- **Pixel coordinate grounding data**:
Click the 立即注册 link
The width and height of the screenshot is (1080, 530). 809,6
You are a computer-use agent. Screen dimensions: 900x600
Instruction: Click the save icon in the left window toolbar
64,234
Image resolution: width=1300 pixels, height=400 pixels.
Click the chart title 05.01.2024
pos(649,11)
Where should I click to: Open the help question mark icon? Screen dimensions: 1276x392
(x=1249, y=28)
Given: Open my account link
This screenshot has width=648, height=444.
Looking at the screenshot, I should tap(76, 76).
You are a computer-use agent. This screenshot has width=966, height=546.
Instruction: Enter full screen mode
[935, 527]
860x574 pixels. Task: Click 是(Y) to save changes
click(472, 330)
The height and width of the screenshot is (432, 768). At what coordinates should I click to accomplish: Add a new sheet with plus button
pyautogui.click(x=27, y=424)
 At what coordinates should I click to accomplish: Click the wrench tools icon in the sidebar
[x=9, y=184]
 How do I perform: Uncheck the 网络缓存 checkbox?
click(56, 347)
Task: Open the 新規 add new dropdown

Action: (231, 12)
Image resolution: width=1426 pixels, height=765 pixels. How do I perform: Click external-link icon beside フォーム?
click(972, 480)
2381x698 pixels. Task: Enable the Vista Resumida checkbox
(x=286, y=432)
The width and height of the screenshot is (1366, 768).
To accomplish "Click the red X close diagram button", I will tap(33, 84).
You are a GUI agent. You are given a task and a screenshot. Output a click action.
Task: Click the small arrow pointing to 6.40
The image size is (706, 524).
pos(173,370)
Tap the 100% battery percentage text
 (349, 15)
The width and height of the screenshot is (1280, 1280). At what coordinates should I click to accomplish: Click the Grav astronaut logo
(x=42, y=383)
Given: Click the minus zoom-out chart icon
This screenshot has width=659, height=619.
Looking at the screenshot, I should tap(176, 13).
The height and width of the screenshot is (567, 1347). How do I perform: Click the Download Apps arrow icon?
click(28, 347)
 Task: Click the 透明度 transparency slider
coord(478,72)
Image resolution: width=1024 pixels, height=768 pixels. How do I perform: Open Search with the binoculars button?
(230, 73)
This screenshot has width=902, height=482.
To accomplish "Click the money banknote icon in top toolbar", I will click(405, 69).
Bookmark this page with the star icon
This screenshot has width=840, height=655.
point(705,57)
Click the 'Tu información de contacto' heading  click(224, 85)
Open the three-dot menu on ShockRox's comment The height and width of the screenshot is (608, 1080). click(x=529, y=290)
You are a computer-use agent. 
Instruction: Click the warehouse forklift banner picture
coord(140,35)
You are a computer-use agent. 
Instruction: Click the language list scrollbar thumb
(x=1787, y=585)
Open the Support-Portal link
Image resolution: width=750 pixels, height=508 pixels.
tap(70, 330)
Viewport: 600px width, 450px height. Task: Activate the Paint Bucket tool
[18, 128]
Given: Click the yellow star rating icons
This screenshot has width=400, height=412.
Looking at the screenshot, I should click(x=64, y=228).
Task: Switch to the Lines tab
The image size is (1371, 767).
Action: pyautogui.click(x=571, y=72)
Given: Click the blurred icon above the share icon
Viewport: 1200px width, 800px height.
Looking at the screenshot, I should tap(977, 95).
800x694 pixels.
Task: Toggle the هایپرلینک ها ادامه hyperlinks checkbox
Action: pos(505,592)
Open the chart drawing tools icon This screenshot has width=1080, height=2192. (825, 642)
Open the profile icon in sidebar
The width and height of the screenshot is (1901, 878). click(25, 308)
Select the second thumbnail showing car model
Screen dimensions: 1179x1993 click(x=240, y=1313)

- **WHAT THE TASK ASKS**:
Among the records, find every line holding the word "agent" and copy it.

- **EXPECTED ANSWER**:
You are a computer-use agent. Screen dimensions: 900x600
You are a computer-use agent. This screenshot has width=966, height=546.
You are a GUI agent. You are given a task and a screenshot. Output a click action.
You are a computer-use agent. 
You are a computer-use agent. 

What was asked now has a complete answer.